[Saved entries]

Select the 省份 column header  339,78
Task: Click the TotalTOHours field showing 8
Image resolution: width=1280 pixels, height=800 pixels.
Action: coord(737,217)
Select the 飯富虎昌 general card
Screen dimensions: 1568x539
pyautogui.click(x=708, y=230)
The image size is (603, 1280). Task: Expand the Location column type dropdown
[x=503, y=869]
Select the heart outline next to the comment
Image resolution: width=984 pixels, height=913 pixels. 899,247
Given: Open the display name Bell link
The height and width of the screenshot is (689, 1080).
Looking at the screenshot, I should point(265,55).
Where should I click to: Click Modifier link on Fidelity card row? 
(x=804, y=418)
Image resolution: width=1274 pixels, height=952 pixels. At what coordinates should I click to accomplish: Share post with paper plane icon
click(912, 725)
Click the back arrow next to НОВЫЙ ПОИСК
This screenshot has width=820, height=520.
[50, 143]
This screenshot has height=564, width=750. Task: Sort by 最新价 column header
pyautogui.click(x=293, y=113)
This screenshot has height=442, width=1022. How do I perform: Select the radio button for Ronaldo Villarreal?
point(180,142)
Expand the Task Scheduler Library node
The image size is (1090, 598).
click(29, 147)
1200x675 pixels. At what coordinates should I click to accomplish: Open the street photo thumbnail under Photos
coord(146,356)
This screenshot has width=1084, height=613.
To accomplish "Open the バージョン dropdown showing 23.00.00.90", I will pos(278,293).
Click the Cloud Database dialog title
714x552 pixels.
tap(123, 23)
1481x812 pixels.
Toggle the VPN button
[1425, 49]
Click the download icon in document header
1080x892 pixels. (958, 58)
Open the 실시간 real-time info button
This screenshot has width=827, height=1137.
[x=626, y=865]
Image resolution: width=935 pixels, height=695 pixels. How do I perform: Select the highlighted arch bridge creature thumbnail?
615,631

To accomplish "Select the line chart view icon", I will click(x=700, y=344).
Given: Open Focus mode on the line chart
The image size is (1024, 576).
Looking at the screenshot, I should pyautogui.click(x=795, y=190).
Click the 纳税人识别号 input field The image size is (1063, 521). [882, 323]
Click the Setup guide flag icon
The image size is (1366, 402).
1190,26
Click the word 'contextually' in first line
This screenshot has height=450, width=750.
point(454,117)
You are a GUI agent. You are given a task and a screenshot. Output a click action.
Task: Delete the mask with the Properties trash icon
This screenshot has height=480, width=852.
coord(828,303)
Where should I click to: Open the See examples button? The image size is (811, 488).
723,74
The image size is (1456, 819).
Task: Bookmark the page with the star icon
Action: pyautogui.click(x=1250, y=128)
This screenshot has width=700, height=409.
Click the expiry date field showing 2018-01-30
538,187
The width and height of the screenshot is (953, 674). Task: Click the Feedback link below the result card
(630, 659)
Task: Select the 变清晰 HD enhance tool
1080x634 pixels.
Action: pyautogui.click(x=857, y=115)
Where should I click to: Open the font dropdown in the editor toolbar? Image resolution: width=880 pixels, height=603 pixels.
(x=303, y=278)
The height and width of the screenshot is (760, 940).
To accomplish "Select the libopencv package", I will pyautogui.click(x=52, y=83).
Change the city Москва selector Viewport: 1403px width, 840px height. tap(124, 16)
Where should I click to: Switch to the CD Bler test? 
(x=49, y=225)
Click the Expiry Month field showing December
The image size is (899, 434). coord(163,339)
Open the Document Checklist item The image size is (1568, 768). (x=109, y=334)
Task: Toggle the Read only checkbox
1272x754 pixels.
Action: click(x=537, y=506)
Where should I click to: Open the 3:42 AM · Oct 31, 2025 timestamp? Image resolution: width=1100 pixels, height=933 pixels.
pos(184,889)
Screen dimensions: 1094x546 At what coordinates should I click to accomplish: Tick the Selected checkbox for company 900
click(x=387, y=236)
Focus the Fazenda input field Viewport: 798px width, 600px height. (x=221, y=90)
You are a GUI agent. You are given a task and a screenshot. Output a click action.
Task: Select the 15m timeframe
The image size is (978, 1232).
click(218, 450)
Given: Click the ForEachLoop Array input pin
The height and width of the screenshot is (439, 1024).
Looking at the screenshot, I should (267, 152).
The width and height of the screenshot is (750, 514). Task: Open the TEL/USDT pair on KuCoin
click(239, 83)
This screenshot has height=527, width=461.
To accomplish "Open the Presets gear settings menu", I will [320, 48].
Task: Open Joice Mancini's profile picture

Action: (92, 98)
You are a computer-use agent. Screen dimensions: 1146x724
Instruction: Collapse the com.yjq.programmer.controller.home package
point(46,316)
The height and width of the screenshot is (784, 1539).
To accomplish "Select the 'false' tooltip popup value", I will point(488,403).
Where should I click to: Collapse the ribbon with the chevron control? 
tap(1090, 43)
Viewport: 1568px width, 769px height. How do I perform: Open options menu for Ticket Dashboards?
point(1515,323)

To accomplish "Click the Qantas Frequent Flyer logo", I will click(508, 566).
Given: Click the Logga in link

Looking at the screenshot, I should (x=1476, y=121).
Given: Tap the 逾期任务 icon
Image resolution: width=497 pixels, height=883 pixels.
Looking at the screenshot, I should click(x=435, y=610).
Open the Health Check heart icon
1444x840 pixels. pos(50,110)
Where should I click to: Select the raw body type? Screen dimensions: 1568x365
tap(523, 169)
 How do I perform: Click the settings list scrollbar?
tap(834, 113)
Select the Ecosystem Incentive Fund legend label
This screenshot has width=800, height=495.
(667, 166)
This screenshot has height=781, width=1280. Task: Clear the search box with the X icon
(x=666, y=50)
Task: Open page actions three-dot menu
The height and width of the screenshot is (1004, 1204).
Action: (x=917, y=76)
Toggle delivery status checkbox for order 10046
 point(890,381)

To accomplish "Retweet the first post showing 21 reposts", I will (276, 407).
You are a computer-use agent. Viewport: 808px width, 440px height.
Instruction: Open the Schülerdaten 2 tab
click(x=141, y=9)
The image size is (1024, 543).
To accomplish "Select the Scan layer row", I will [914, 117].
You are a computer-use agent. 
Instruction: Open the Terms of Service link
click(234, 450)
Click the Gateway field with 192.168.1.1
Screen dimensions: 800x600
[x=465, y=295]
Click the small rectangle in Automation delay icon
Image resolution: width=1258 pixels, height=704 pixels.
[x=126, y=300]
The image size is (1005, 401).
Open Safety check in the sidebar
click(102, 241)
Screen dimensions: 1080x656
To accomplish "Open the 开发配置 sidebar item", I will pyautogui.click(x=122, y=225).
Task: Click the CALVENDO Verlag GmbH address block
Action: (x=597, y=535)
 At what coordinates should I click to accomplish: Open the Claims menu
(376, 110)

◆ EXERCISE ◆
The reply should consist of all the records, repeated exactly.

◆ TASK ANSWER ◆
Select the 省份 column header  339,78
Task: Click the TotalTOHours field showing 8
Image resolution: width=1280 pixels, height=800 pixels.
Action: coord(737,217)
Select the 飯富虎昌 general card
Screen dimensions: 1568x539
pyautogui.click(x=708, y=230)
The image size is (603, 1280). Task: Expand the Location column type dropdown
[x=503, y=869]
Select the heart outline next to the comment
Image resolution: width=984 pixels, height=913 pixels. 899,247
Given: Open the display name Bell link
The height and width of the screenshot is (689, 1080).
Looking at the screenshot, I should point(265,55).
Where should I click to: Click Modifier link on Fidelity card row? 
(x=804, y=418)
Image resolution: width=1274 pixels, height=952 pixels. At what coordinates should I click to accomplish: Share post with paper plane icon
click(912, 725)
Click the back arrow next to НОВЫЙ ПОИСК
This screenshot has width=820, height=520.
[50, 143]
This screenshot has height=564, width=750. Task: Sort by 最新价 column header
pyautogui.click(x=293, y=113)
This screenshot has height=442, width=1022. How do I perform: Select the radio button for Ronaldo Villarreal?
point(180,142)
Expand the Task Scheduler Library node
The image size is (1090, 598).
click(29, 147)
1200x675 pixels. At what coordinates should I click to accomplish: Open the street photo thumbnail under Photos
coord(146,356)
This screenshot has width=1084, height=613.
To accomplish "Open the バージョン dropdown showing 23.00.00.90", I will pos(278,293).
Click the Cloud Database dialog title
714x552 pixels.
tap(123, 23)
1481x812 pixels.
Toggle the VPN button
[1425, 49]
Click the download icon in document header
1080x892 pixels. (958, 58)
Open the 실시간 real-time info button
This screenshot has width=827, height=1137.
[x=626, y=865]
Image resolution: width=935 pixels, height=695 pixels. How do I perform: Select the highlighted arch bridge creature thumbnail?
615,631

To accomplish "Select the line chart view icon", I will click(x=700, y=344).
Given: Open Focus mode on the line chart
The image size is (1024, 576).
Looking at the screenshot, I should pyautogui.click(x=795, y=190).
Click the 纳税人识别号 input field The image size is (1063, 521). [882, 323]
Click the Setup guide flag icon
The image size is (1366, 402).
1190,26
Click the word 'contextually' in first line
This screenshot has height=450, width=750.
point(454,117)
You are a GUI agent. You are given a task and a screenshot. Output a click action.
Task: Delete the mask with the Properties trash icon
This screenshot has height=480, width=852.
coord(828,303)
Where should I click to: Open the See examples button? The image size is (811, 488).
723,74
The image size is (1456, 819).
Task: Bookmark the page with the star icon
Action: pyautogui.click(x=1250, y=128)
This screenshot has width=700, height=409.
Click the expiry date field showing 2018-01-30
538,187
The width and height of the screenshot is (953, 674). Task: Click the Feedback link below the result card
(630, 659)
Task: Select the 变清晰 HD enhance tool
1080x634 pixels.
Action: pyautogui.click(x=857, y=115)
Where should I click to: Open the font dropdown in the editor toolbar? Image resolution: width=880 pixels, height=603 pixels.
(x=303, y=278)
The height and width of the screenshot is (760, 940).
To accomplish "Select the libopencv package", I will pyautogui.click(x=52, y=83).
Change the city Москва selector Viewport: 1403px width, 840px height. tap(124, 16)
Where should I click to: Switch to the CD Bler test? 
(x=49, y=225)
Click the Expiry Month field showing December
The image size is (899, 434). coord(163,339)
Open the Document Checklist item The image size is (1568, 768). (x=109, y=334)
Task: Toggle the Read only checkbox
1272x754 pixels.
Action: click(x=537, y=506)
Where should I click to: Open the 3:42 AM · Oct 31, 2025 timestamp? Image resolution: width=1100 pixels, height=933 pixels.
pos(184,889)
Screen dimensions: 1094x546 At what coordinates should I click to accomplish: Tick the Selected checkbox for company 900
click(x=387, y=236)
Focus the Fazenda input field Viewport: 798px width, 600px height. (x=221, y=90)
You are a GUI agent. You are given a task and a screenshot. Output a click action.
Task: Select the 15m timeframe
The image size is (978, 1232).
click(218, 450)
Given: Click the ForEachLoop Array input pin
The height and width of the screenshot is (439, 1024).
Looking at the screenshot, I should (267, 152).
The width and height of the screenshot is (750, 514). Task: Open the TEL/USDT pair on KuCoin
click(239, 83)
This screenshot has height=527, width=461.
To accomplish "Open the Presets gear settings menu", I will [320, 48].
Task: Open Joice Mancini's profile picture

Action: (92, 98)
You are a computer-use agent. Screen dimensions: 1146x724
Instruction: Collapse the com.yjq.programmer.controller.home package
point(46,316)
The height and width of the screenshot is (784, 1539).
To accomplish "Select the 'false' tooltip popup value", I will point(488,403).
Where should I click to: Collapse the ribbon with the chevron control? 
tap(1090, 43)
Viewport: 1568px width, 769px height. How do I perform: Open options menu for Ticket Dashboards?
point(1515,323)

To accomplish "Click the Qantas Frequent Flyer logo", I will click(508, 566).
Given: Click the Logga in link

Looking at the screenshot, I should (x=1476, y=121).
Given: Tap the 逾期任务 icon
Image resolution: width=497 pixels, height=883 pixels.
Looking at the screenshot, I should click(x=435, y=610).
Open the Health Check heart icon
1444x840 pixels. pos(50,110)
Where should I click to: Select the raw body type? Screen dimensions: 1568x365
tap(523, 169)
 How do I perform: Click the settings list scrollbar?
tap(834, 113)
Select the Ecosystem Incentive Fund legend label
This screenshot has width=800, height=495.
(667, 166)
This screenshot has height=781, width=1280. Task: Clear the search box with the X icon
(x=666, y=50)
Task: Open page actions three-dot menu
The height and width of the screenshot is (1004, 1204).
Action: (x=917, y=76)
Toggle delivery status checkbox for order 10046
 point(890,381)

To accomplish "Retweet the first post showing 21 reposts", I will (276, 407).
You are a computer-use agent. Viewport: 808px width, 440px height.
Instruction: Open the Schülerdaten 2 tab
click(x=141, y=9)
The image size is (1024, 543).
To accomplish "Select the Scan layer row", I will [914, 117].
You are a computer-use agent. 
Instruction: Open the Terms of Service link
click(234, 450)
Click the Gateway field with 192.168.1.1
Screen dimensions: 800x600
[x=465, y=295]
Click the small rectangle in Automation delay icon
Image resolution: width=1258 pixels, height=704 pixels.
[x=126, y=300]
The image size is (1005, 401).
Open Safety check in the sidebar
click(102, 241)
Screen dimensions: 1080x656
To accomplish "Open the 开发配置 sidebar item", I will pyautogui.click(x=122, y=225).
Task: Click the CALVENDO Verlag GmbH address block
Action: (x=597, y=535)
 At what coordinates should I click to accomplish: Open the Claims menu
(376, 110)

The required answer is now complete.